Extracted data entries
────────────────────

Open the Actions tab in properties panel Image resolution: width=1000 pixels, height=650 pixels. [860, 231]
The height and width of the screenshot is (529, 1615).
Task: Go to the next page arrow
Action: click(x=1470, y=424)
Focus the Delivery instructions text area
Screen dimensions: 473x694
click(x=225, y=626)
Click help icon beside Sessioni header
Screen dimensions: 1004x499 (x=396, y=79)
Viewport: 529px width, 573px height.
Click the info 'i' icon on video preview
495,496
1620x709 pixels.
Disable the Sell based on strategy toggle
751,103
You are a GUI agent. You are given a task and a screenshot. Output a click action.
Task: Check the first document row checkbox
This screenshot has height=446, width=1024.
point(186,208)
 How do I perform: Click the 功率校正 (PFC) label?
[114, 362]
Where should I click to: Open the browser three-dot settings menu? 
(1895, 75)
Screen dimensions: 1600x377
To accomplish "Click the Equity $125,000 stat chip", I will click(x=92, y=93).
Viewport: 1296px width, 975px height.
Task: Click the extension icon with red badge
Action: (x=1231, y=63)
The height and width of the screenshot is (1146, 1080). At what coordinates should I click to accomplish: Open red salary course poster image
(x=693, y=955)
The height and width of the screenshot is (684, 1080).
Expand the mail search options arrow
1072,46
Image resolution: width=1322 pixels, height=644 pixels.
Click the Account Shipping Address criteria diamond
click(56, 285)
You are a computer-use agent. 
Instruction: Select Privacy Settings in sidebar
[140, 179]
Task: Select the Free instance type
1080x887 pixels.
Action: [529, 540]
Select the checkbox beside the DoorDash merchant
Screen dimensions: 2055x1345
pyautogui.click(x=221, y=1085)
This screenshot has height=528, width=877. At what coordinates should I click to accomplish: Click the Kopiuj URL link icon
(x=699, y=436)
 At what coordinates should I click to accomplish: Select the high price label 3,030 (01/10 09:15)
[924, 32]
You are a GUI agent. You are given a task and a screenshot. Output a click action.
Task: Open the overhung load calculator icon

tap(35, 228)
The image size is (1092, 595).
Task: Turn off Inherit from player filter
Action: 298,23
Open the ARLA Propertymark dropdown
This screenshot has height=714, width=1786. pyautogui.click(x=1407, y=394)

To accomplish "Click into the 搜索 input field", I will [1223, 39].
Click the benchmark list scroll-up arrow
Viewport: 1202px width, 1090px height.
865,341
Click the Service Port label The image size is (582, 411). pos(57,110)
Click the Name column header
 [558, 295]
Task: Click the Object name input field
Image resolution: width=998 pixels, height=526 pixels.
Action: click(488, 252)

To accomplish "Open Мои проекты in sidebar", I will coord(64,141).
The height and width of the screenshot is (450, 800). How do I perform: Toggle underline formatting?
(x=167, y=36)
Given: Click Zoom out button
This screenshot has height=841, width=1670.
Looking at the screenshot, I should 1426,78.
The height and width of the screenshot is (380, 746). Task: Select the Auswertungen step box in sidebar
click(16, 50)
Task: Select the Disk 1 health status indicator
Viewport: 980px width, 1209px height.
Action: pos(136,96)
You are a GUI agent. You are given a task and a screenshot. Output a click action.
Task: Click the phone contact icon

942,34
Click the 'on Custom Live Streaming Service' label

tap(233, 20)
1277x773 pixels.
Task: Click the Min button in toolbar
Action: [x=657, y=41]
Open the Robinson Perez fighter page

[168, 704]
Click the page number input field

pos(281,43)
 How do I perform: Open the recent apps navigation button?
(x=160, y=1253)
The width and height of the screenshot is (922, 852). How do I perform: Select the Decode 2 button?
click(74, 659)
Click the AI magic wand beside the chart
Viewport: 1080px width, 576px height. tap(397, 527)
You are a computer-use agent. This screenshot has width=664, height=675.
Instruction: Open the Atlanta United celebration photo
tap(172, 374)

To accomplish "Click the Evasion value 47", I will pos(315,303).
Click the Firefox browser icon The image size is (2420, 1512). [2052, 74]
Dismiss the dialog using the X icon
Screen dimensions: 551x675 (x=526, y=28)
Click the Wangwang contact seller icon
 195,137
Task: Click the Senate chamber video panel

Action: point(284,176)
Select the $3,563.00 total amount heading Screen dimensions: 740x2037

────────────────────

__WHAT THIS TASK INVOLVES__. All lines above with the word "computer" need to be reported.

__RESPONSE FOR THIS EXERCISE__.
You are a computer-use agent. 
You are a computer-use agent. This screenshot has width=664, height=675.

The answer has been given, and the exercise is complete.